## [TASK REQUIREMENTS]
Pick out each line of the records below that contains the string "Instruction", and copy those lines as they appear.

-- Start RECORDS --

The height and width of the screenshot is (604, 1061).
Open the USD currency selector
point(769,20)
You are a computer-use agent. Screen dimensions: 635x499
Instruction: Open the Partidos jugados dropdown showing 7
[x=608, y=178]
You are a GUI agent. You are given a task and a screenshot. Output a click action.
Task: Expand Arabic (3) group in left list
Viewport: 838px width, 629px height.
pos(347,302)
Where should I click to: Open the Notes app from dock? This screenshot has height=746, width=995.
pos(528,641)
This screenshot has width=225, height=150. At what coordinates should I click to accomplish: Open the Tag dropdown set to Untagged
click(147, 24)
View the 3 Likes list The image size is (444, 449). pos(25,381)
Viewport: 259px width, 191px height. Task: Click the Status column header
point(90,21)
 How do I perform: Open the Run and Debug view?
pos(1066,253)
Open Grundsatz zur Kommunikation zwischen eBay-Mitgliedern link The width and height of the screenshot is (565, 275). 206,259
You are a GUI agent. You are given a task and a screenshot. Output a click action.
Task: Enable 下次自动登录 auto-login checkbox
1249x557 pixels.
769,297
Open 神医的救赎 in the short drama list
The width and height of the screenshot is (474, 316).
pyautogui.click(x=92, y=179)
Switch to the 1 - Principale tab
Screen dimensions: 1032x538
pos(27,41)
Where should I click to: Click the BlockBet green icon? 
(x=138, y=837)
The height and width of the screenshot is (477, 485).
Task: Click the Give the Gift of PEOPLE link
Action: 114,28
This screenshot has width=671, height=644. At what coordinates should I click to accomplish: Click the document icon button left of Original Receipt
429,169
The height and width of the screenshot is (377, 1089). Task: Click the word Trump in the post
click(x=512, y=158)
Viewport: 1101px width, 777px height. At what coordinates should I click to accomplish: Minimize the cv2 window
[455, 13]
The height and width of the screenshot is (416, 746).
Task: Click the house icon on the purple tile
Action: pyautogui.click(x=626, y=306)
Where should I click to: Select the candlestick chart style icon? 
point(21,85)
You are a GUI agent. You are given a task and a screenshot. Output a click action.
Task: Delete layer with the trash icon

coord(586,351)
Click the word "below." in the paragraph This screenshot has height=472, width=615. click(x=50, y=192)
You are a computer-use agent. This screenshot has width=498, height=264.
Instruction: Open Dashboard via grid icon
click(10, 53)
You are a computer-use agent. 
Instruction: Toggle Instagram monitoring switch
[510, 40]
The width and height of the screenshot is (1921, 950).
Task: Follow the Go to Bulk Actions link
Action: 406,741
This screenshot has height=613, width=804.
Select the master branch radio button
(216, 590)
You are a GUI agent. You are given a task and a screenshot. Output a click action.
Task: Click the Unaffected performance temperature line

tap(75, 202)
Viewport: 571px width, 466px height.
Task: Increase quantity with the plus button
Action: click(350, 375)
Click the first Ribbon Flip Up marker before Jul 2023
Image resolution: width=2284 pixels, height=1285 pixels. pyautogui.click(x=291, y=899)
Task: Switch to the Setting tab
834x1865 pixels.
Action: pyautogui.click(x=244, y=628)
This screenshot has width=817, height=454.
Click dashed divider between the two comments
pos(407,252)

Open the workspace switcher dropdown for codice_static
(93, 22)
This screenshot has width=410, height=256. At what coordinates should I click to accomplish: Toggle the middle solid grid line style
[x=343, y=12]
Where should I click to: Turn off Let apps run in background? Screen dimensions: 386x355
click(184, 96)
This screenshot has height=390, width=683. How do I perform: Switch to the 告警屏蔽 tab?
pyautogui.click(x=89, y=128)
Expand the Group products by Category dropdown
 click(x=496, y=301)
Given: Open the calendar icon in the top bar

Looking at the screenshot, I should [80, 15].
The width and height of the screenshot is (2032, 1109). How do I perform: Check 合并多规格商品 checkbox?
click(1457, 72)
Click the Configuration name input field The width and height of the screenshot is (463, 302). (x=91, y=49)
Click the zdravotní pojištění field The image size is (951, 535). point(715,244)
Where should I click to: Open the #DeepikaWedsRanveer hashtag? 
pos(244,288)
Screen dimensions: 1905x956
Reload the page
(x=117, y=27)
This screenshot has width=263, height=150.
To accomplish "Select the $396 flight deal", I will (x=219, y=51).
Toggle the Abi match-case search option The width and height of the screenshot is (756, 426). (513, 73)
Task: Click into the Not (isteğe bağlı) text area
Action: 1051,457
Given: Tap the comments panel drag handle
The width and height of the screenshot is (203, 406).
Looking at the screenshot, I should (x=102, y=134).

-- End RECORDS --

## [EXERCISE SOLUTION]
Instruction: Open the Partidos jugados dropdown showing 7
Instruction: Open Dashboard via grid icon
Instruction: Toggle Instagram monitoring switch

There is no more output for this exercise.